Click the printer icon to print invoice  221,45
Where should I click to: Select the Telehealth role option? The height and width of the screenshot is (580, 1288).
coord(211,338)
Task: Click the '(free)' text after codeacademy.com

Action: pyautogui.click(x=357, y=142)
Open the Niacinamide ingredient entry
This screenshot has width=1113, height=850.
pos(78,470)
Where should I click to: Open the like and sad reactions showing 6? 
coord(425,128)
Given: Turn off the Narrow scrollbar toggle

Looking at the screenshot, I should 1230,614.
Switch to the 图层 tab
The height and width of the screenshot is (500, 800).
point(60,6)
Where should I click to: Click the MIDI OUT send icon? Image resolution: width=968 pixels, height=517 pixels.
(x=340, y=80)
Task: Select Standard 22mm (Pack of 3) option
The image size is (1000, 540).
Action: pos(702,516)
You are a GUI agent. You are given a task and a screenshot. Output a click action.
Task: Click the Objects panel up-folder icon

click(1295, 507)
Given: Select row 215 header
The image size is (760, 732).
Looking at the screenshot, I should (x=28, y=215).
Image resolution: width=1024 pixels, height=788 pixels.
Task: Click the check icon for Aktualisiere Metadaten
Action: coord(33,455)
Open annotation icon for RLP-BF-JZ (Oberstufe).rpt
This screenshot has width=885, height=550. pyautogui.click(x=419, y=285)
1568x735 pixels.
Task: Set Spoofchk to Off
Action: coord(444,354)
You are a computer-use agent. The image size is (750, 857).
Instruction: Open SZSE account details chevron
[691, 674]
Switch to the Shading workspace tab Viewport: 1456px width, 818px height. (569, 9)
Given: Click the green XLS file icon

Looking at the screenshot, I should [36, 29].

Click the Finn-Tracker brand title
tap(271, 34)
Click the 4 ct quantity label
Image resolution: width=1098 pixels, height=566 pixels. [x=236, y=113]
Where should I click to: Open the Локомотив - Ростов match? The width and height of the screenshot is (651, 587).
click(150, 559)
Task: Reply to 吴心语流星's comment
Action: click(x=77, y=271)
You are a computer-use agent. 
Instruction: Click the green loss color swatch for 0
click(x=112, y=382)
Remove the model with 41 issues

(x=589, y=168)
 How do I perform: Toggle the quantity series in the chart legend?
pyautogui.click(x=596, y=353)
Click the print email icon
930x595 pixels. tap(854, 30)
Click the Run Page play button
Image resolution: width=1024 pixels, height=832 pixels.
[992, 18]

_Work to complete_. Return all of the entries word for word.

_Expected answer_.
Click the printer icon to print invoice  221,45
Where should I click to: Select the Telehealth role option? The height and width of the screenshot is (580, 1288).
coord(211,338)
Task: Click the '(free)' text after codeacademy.com

Action: pyautogui.click(x=357, y=142)
Open the Niacinamide ingredient entry
This screenshot has width=1113, height=850.
pos(78,470)
Where should I click to: Open the like and sad reactions showing 6? 
coord(425,128)
Given: Turn off the Narrow scrollbar toggle

Looking at the screenshot, I should 1230,614.
Switch to the 图层 tab
The height and width of the screenshot is (500, 800).
point(60,6)
Where should I click to: Click the MIDI OUT send icon? Image resolution: width=968 pixels, height=517 pixels.
(x=340, y=80)
Task: Select Standard 22mm (Pack of 3) option
The image size is (1000, 540).
Action: pos(702,516)
You are a GUI agent. You are given a task and a screenshot. Output a click action.
Task: Click the Objects panel up-folder icon

click(1295, 507)
Given: Select row 215 header
The image size is (760, 732).
Looking at the screenshot, I should (x=28, y=215).
Image resolution: width=1024 pixels, height=788 pixels.
Task: Click the check icon for Aktualisiere Metadaten
Action: coord(33,455)
Open annotation icon for RLP-BF-JZ (Oberstufe).rpt
This screenshot has width=885, height=550. pyautogui.click(x=419, y=285)
1568x735 pixels.
Task: Set Spoofchk to Off
Action: coord(444,354)
You are a computer-use agent. The image size is (750, 857).
Instruction: Open SZSE account details chevron
[691, 674]
Switch to the Shading workspace tab Viewport: 1456px width, 818px height. (569, 9)
Given: Click the green XLS file icon

Looking at the screenshot, I should [36, 29].

Click the Finn-Tracker brand title
tap(271, 34)
Click the 4 ct quantity label
Image resolution: width=1098 pixels, height=566 pixels. [x=236, y=113]
Where should I click to: Open the Локомотив - Ростов match? The width and height of the screenshot is (651, 587).
click(150, 559)
Task: Reply to 吴心语流星's comment
Action: click(x=77, y=271)
You are a computer-use agent. 
Instruction: Click the green loss color swatch for 0
click(x=112, y=382)
Remove the model with 41 issues

(x=589, y=168)
 How do I perform: Toggle the quantity series in the chart legend?
pyautogui.click(x=596, y=353)
Click the print email icon
930x595 pixels. tap(854, 30)
Click the Run Page play button
Image resolution: width=1024 pixels, height=832 pixels.
[992, 18]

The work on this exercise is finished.